ИСХОДНЫЙ ОТРЫВОК:

Военная служба в ту пору означала не временную ломку жизни, а жизнь, сломленную навсегда. Солдатчина измерялась семнадцатью годами. Если бы Шуберта после выхода из конвикта призвали в армию, ходить бы ему под ружьем до самой смерти.

Не мудрено, что всякий раз, являясь на призывной участок, – а его вызывали уже трижды, – Шуберт испытывал ужас. Он не знал, что все его страхи напрасны, ибо он призыву не подлежал: ему не хватало полутора сантиметров до минимального роста, требуемого для рекрута. Ростом Шуберт был всего лишь 156,7 сантиметра.

Избавление от военной службы он видел только в одном – в том, чтобы стать учителем. Педагоги в Габсбургской империи от армии освобождались.

И Франц Шуберт, подобно всем прочим Шубертам, стал школьным учителем.

Для этого пришлось потратить некоторое время на посещение учительской семинарии.

МАТЕРИАЛ:
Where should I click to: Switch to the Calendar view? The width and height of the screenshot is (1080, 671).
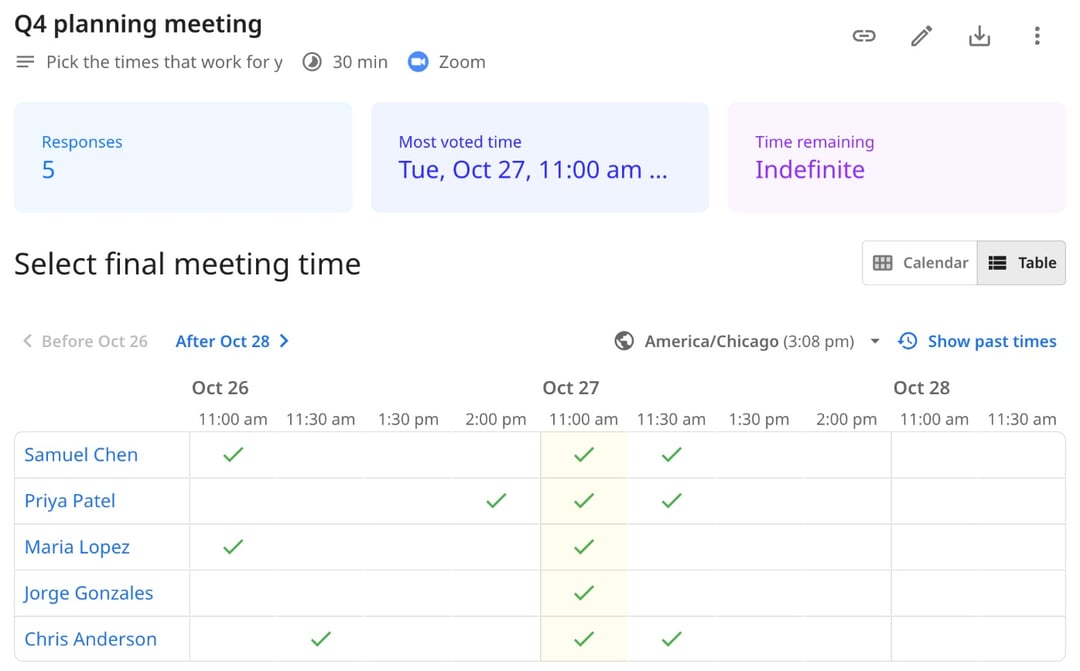[x=920, y=262]
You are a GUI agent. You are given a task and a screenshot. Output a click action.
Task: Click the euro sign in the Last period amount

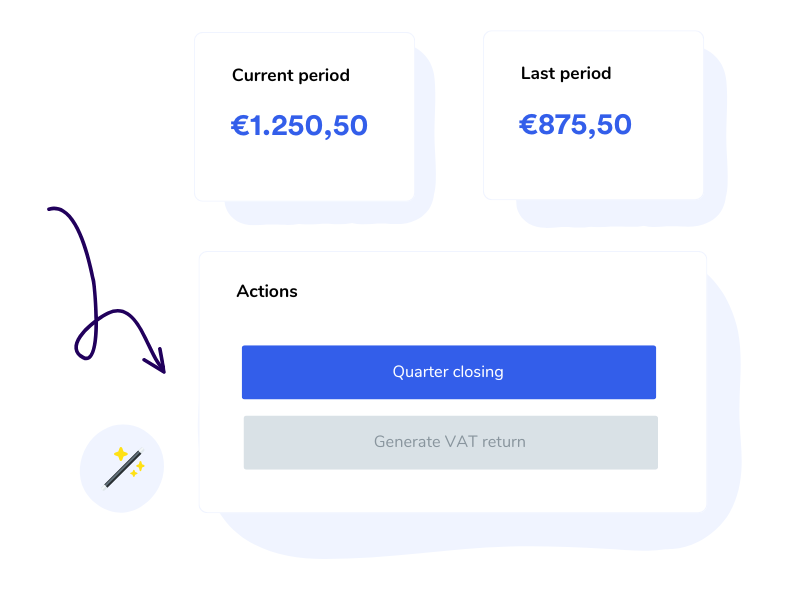[x=528, y=125]
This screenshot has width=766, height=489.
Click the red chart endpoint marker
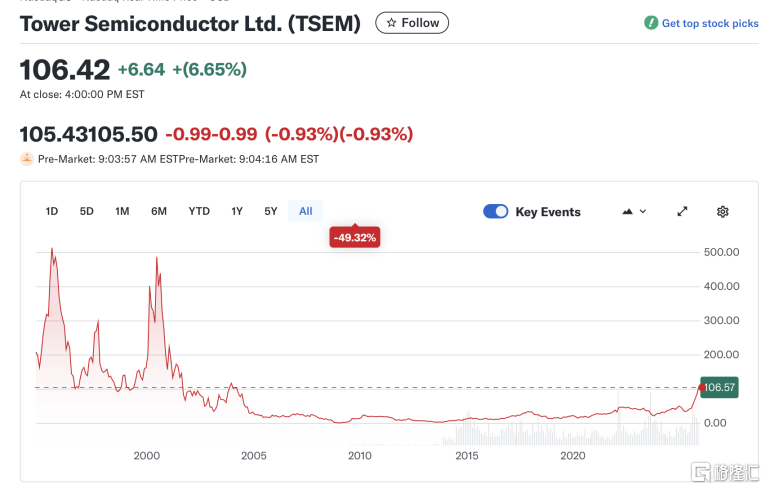(x=699, y=387)
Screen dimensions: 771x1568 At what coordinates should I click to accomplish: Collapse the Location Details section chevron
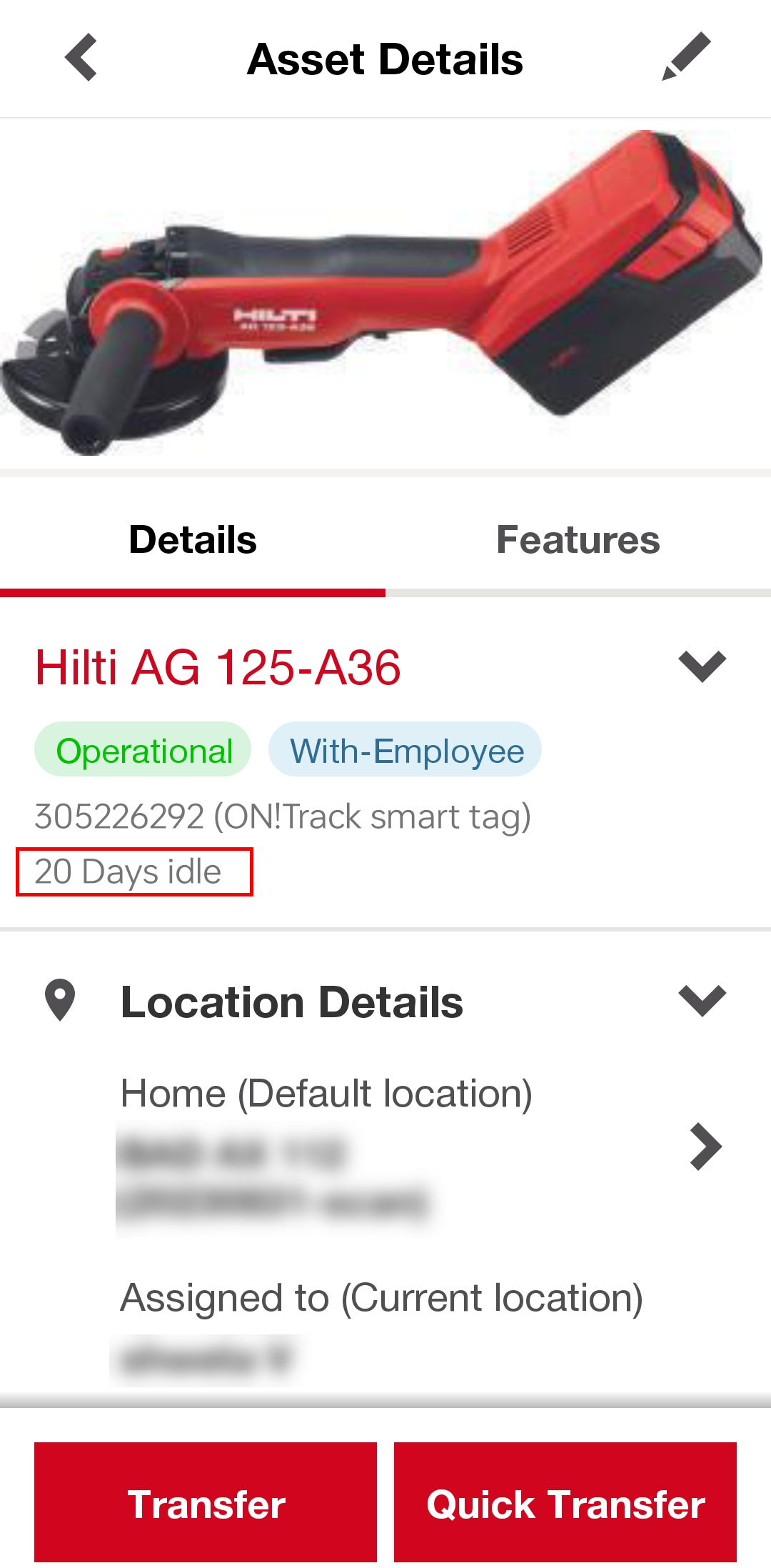702,1000
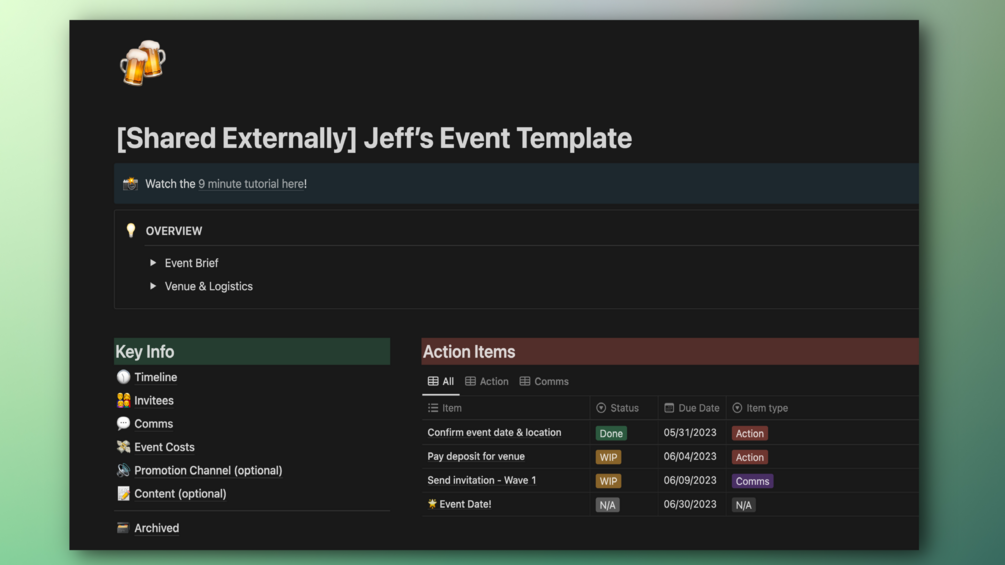Click the speech bubble icon beside Comms
The height and width of the screenshot is (565, 1005).
pos(123,424)
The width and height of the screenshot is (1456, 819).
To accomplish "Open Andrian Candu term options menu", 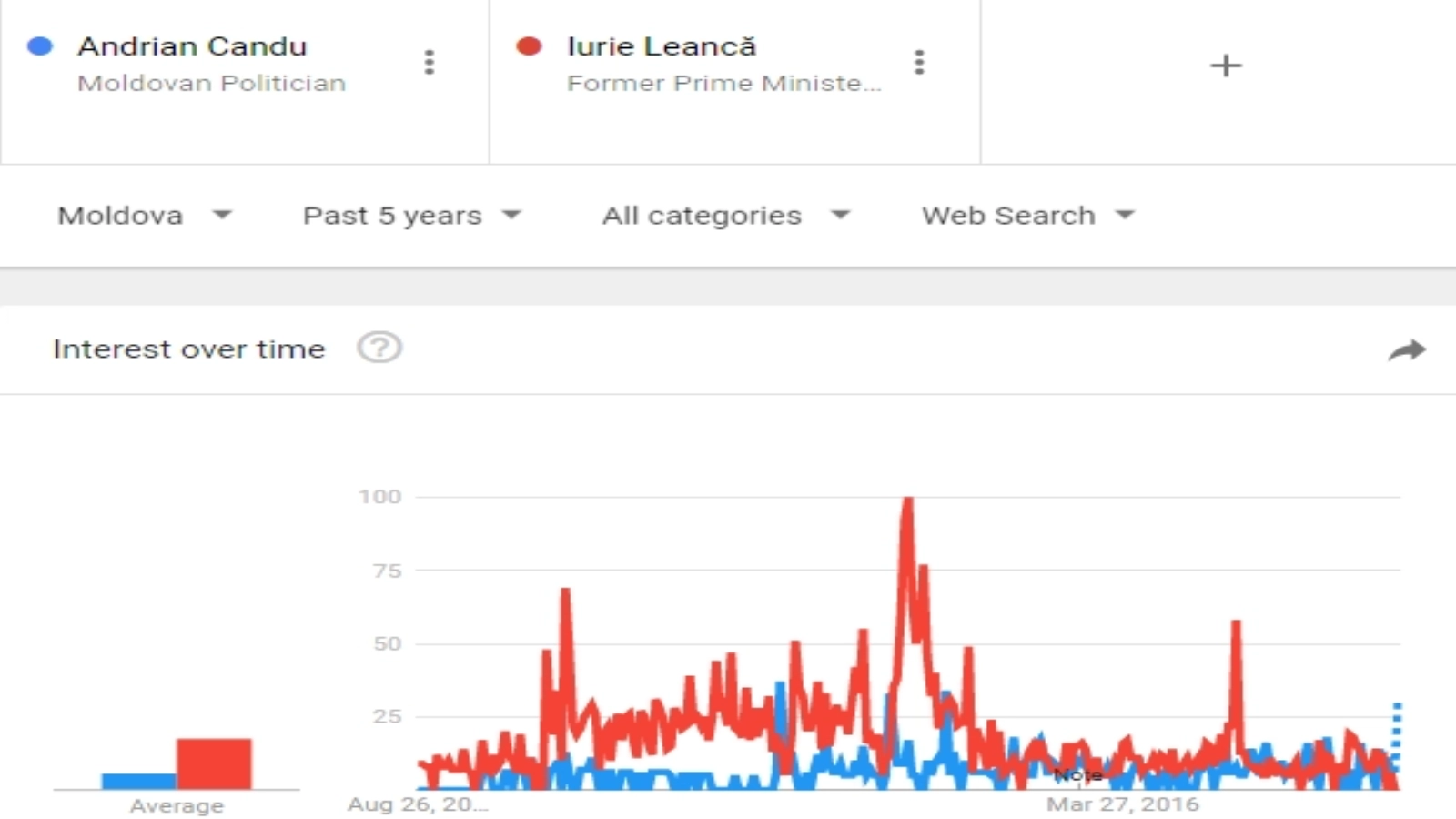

УСЛОВИЕ ЗАДАНИЯ:
Сколько лет, согласно отрывку о Шуберте, длилась в то время военная служба?

ПОЛНЫЙ ОТВЕТ:
Военная служба длилась семнадцать лет.